Machine Learning in Chemistry

6 EC

Semester 2, period 5

5254MLIC6Y

Owner Master Chemistry (joint degree)
Coordinator prof. dr. ir. B. Ensing
Part of Master Chemistry (joint degree), track Molecular Sciences,
Links Visible Learning Trajectories

Course manual 2025/2026

Course content

The course Machine Learning for Chemistry will provide a broad understanding of current deep learning methodologies and their application in chemical research. Rather than a formal exposure, it will consist of a more hands-on approach tailored to students interested in applying deep learning to (molecular) scientific problems. The course is targeted at a broad audience: from theoretical chemists who wish to dive into data-driven science, to experimental chemists keen on integrating machine learning in their work.

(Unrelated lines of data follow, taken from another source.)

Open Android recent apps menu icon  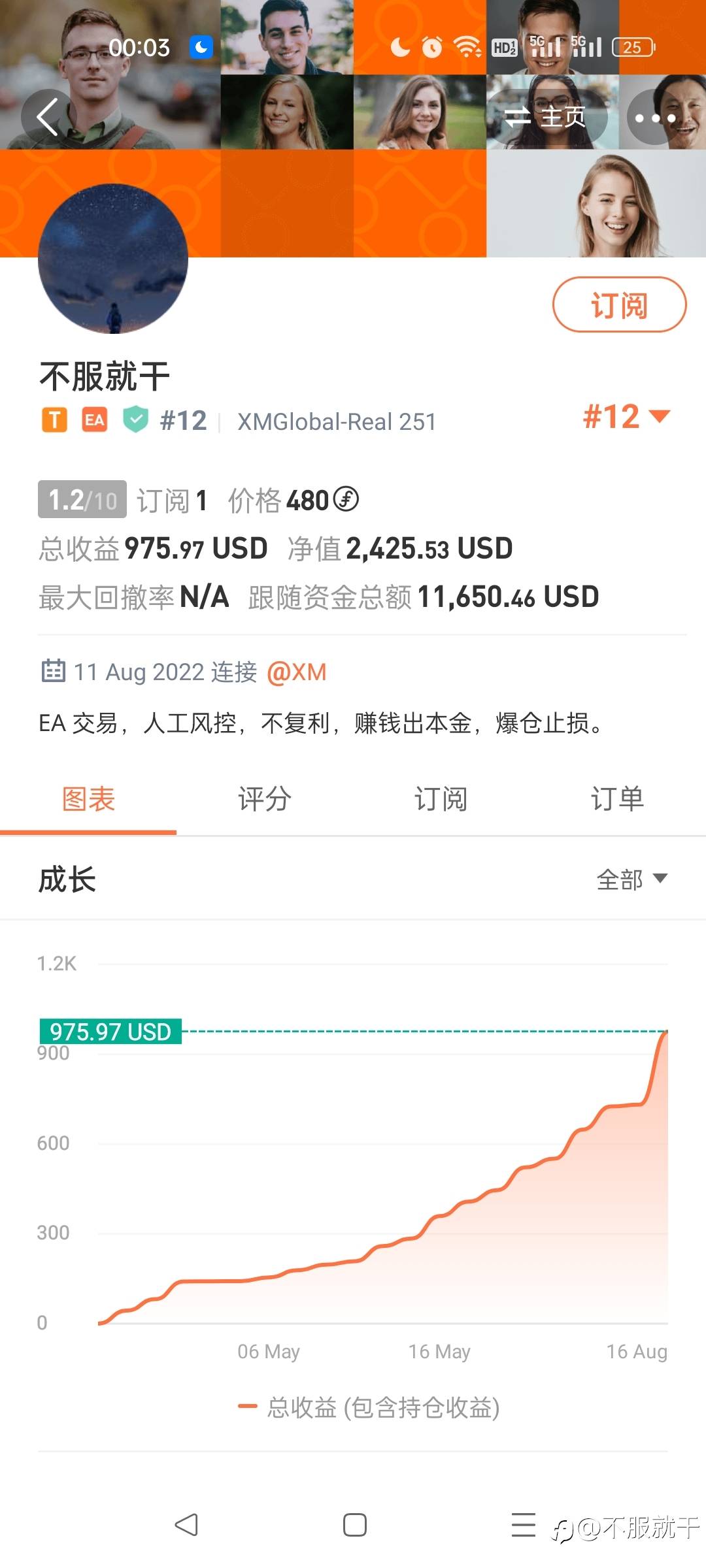pyautogui.click(x=523, y=1525)
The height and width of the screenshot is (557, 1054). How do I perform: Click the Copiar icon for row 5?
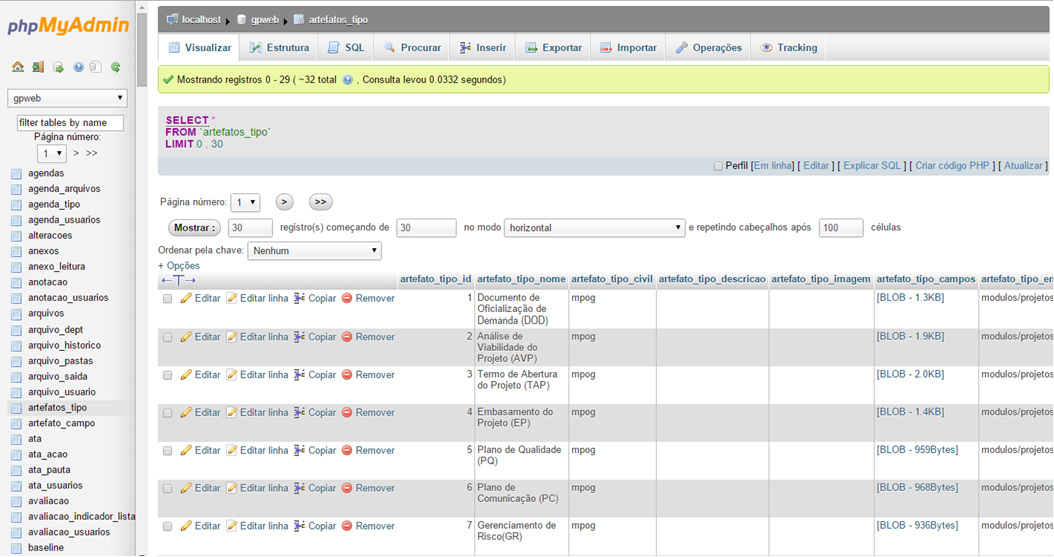point(299,450)
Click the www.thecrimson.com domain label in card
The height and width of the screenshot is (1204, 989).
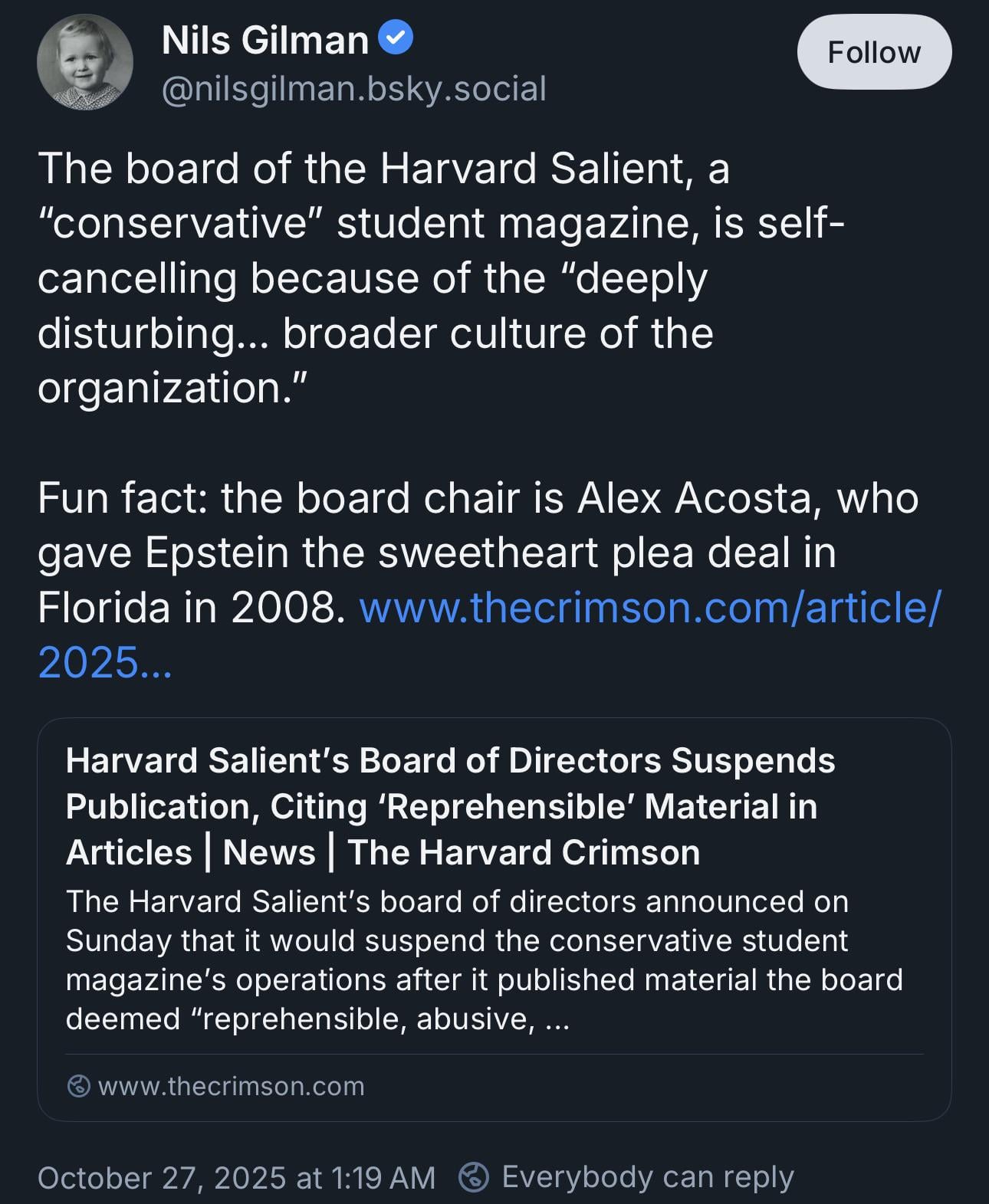231,1086
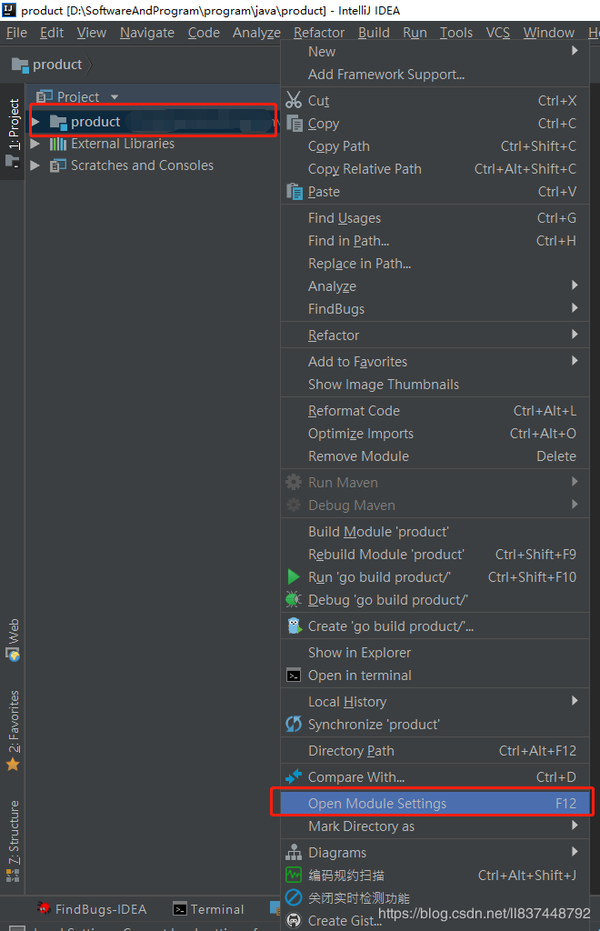This screenshot has height=931, width=600.
Task: Click the Synchronize 'product' refresh icon
Action: pos(294,724)
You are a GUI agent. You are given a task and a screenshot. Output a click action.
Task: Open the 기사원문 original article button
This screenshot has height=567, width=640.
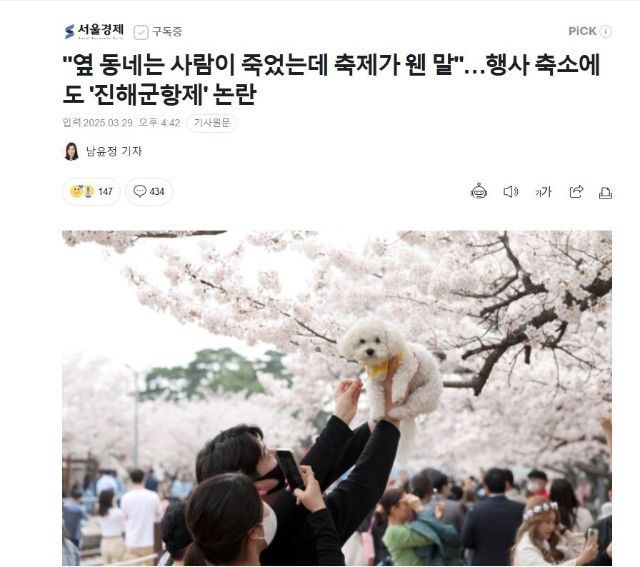tap(211, 122)
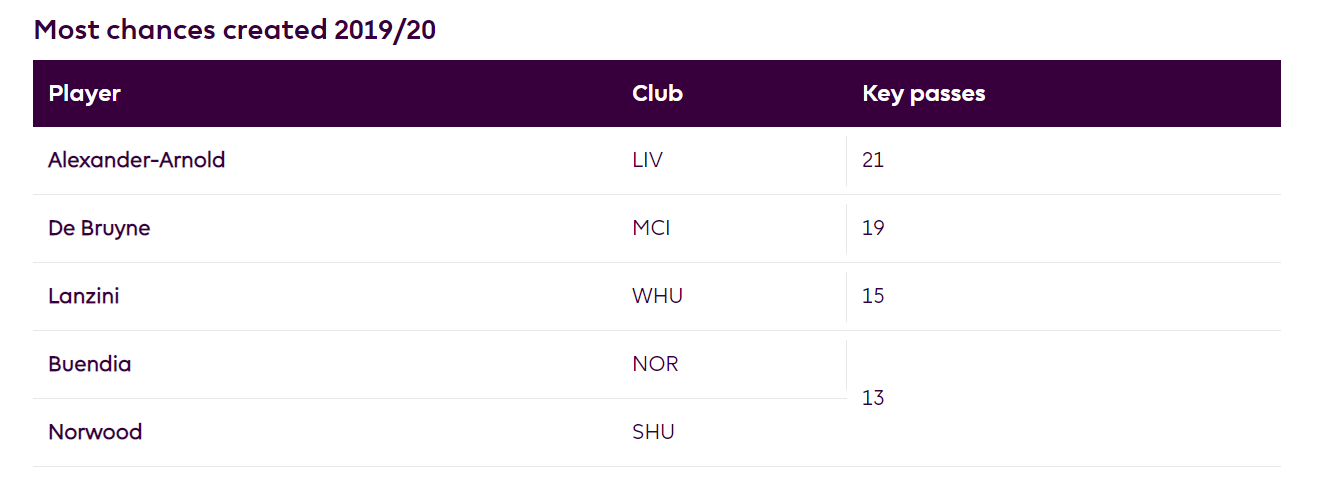The image size is (1326, 488).
Task: Select the Player column header
Action: point(85,93)
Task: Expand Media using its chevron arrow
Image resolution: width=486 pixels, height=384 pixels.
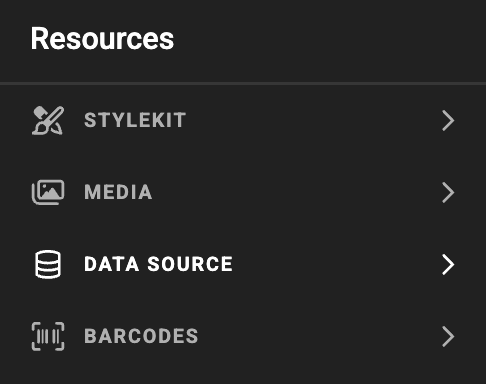Action: click(x=448, y=192)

The course will first review briefly foundational aspects of probability and information theoretic concepts together with an overview of machine learning basics (as treated more detailed in the chemistry bachelor course AI for Science). We will then focus on a range of popular deep learning techniques that are particularly useful in chemistry, including graph-neural networks,  diffusion and flow models, transformers and large language models, and Bayesian optimisation. The exposition of deep learning models will be illustrated on relevant chemical applications, such as structure-property prediction, generation of molecules with specific properties, and guiding autonomous lab experiments.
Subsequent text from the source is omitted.